Endocrine Abstracts

Introduction: Pathological fractures are uncommon in young patients and raise concern about malignancy. Brown tumour (osteitis fibrosa cystica) is a rare benign resorptive bone lesion reported in approximately 3% of patients with primary hyperparathyroidism (PHPT). These have become uncommon in contemporary practice and have the potential to be misdiagnosed because of radiological similarities to other bone diseases especially malignancy.We present a case where the first presentation of PHPT was a fracture of the left femur with multiple pelvic lesions masquerading as a metastatic malignancy.

Case Report: A 47-year-old male patient presented to the emergency department with sudden sharp pain in his left hip. He was unable to weight bear. He had been suffering from chronic hip pain for the last few weeks. On examination, he had no active movement in the left hip. X-ray showed left superior pubic rami fracture. An MRI scan revealed a left neck of femur fracture with multiple osteolytic lesions in the pelvis. A differential diagnosis of metastases was suggested. He was subsequently diagnosed to have PHPT confirmed by high serum calcium, 3.28 mmol/l (2.10-2.60), serum phosphate 0.73 mmol/l (0.8-1.45), PTH 162.7 pmol/l (1.2-6.9), and Vitamin D 26.7 nmol/l (>50). A parathyroid sestamibi scan revealed a large right posterior inferior adenoma measuring 41×15×13 millimeters. His pelvic lesions and fractures were attributed to Brown tumour secondary to PHPT. He had a left intramedullary nail inserted for left hip repair.
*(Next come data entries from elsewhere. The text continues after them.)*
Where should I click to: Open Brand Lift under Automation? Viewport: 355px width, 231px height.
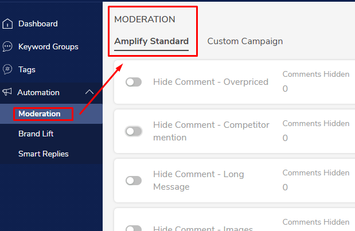pyautogui.click(x=36, y=134)
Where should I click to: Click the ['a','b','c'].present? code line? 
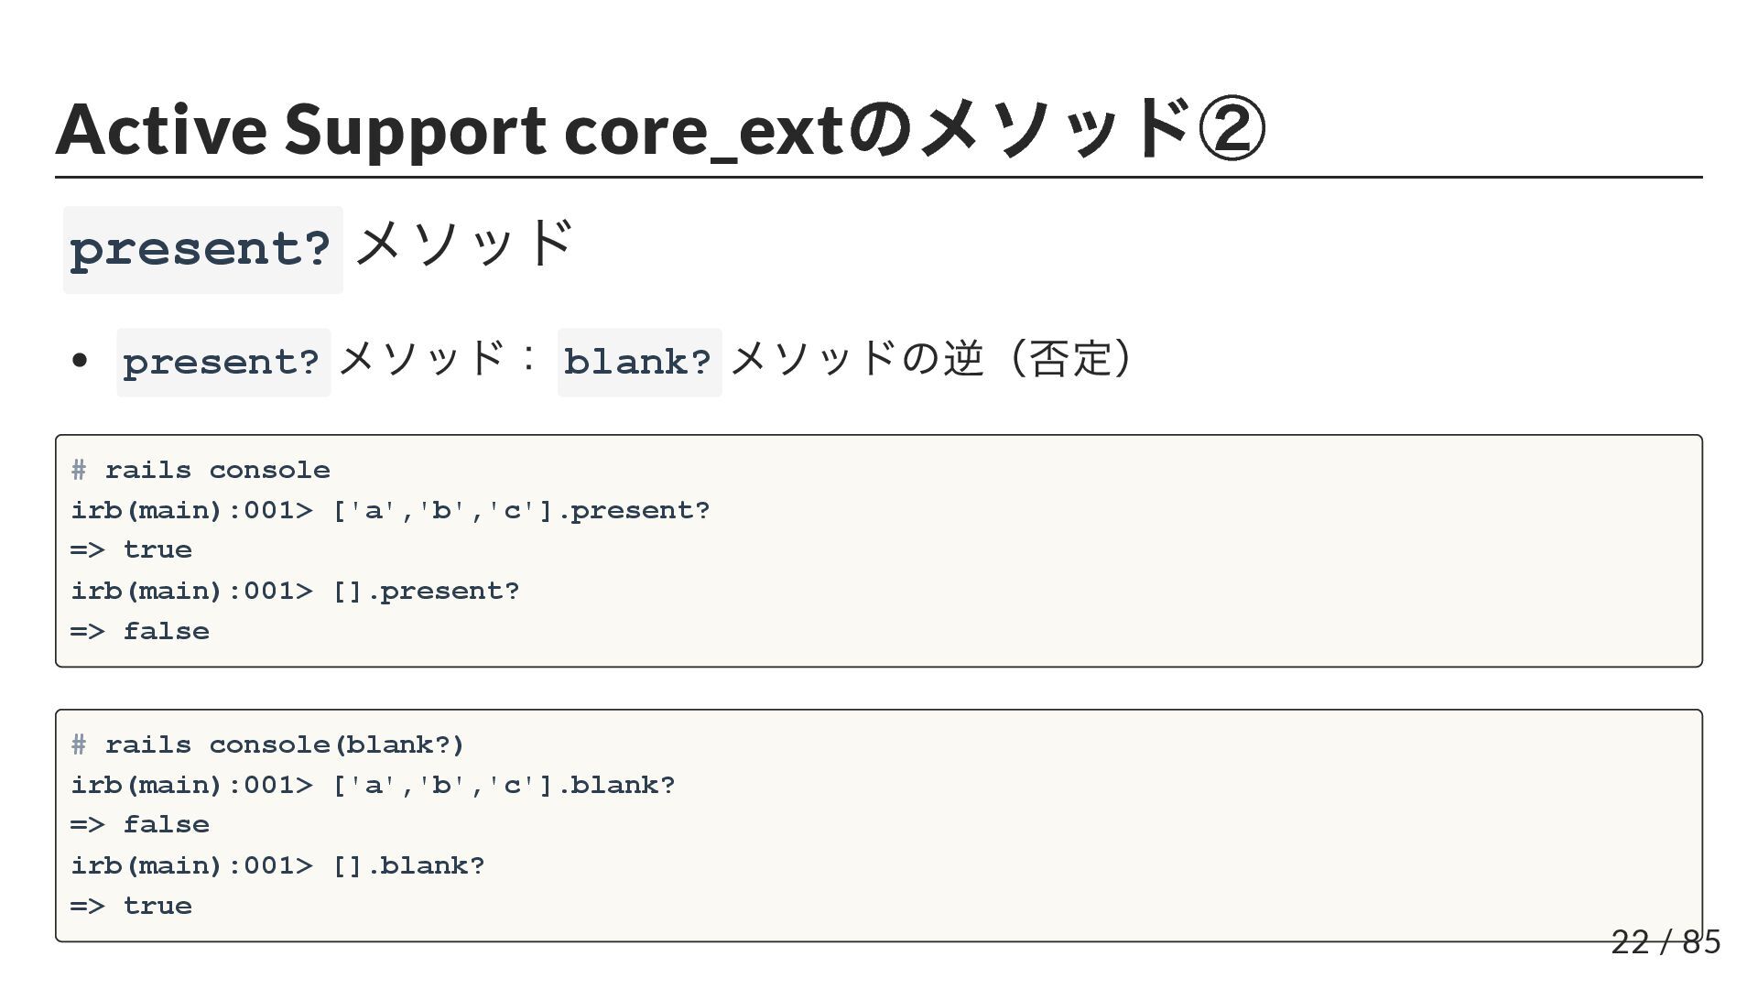tap(390, 510)
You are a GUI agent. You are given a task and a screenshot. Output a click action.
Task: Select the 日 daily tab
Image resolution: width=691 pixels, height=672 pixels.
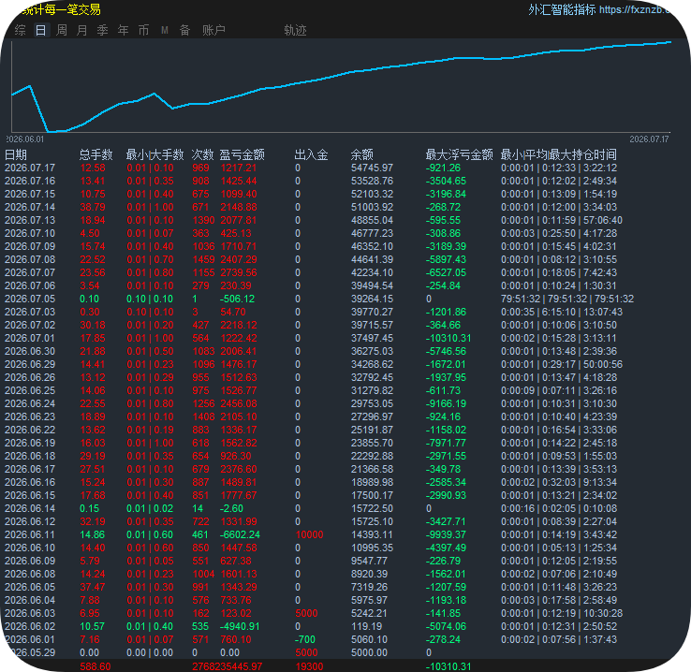point(41,30)
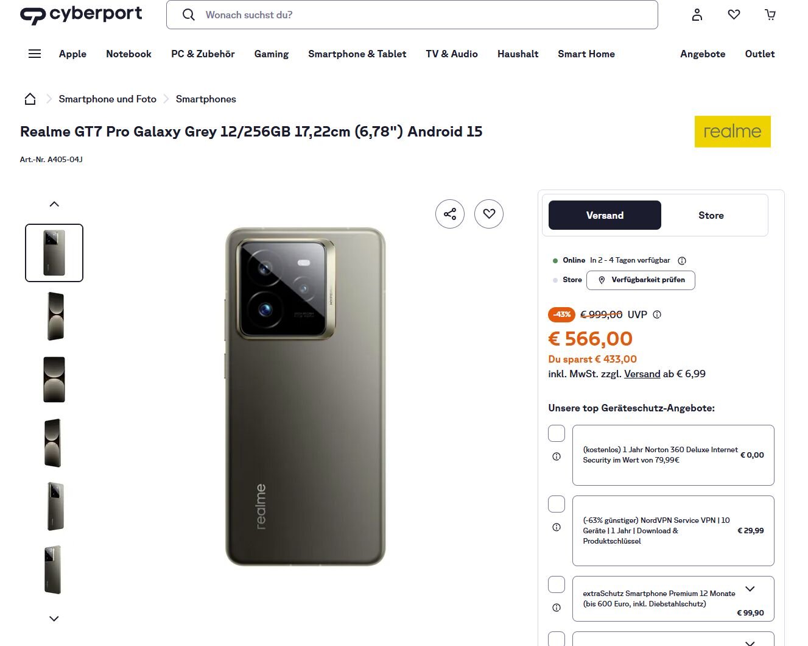Screen dimensions: 808x646
Task: Share this product via share icon
Action: coord(450,214)
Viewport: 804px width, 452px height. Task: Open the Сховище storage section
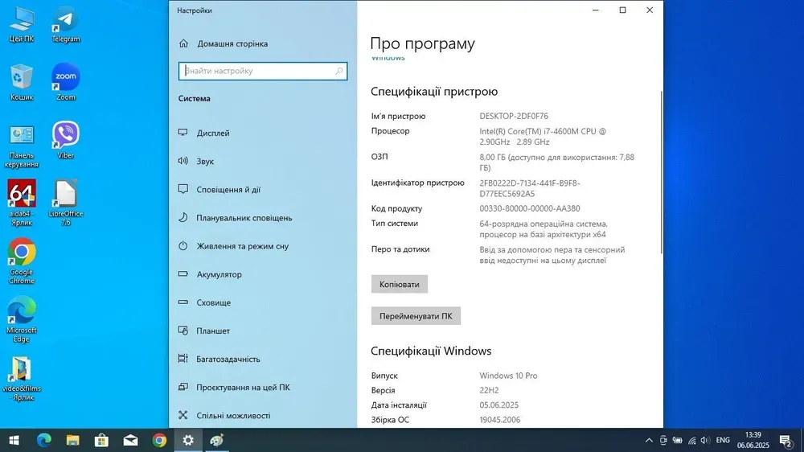click(213, 302)
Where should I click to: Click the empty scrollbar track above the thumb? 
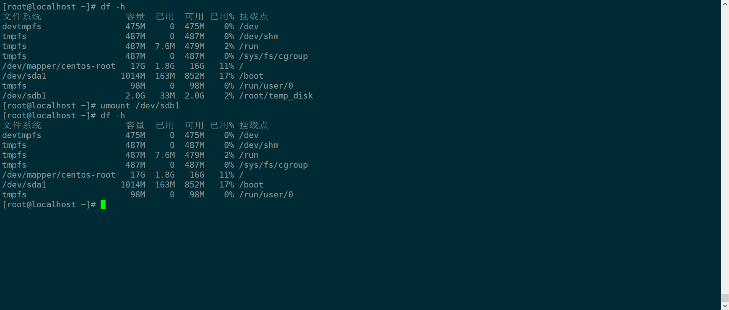[x=725, y=152]
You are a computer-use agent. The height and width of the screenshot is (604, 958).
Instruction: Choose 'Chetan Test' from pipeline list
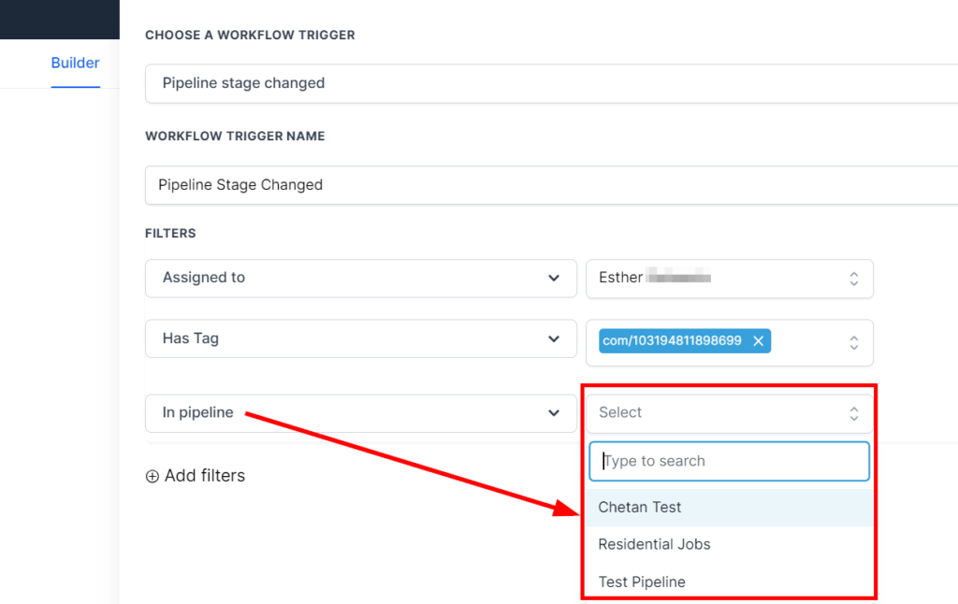tap(640, 508)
His parathyroid adenoma was excised following correction of vitamin D levels. He was transferred to the high dependency unit in anticipation of ‘hungry bone syndrome’ post-surgery. His calcium level dropped to 1.67 mmol/liter. It was treated with intravenous calcium and activated vitamin D (alfacalcidol). He recovered well and subsequent imaging showed good healing of the fractures and mobility returned to normal.

Conclusion: Brown tumours are rare diagnostic findings in developed countries due to routine monitoring of calcium levels and early detection of PHPT.The presentation of pathological fracture as the first presentation of PHPT as in our case is exceedingly rare. It highlights that once a diagnosis of pathological fracture is made, metabolic bone diseases (such as PHPT and osteomalacia) should be investigated. Brown tumours should be in the differentials of patients presenting with bone tumours, to avoid unnecessary invasive investigations.A timely good outcome in this patient was achieved by collaboration between endocrinologists, endocrine and orthopaedic surgeons, and intensive care.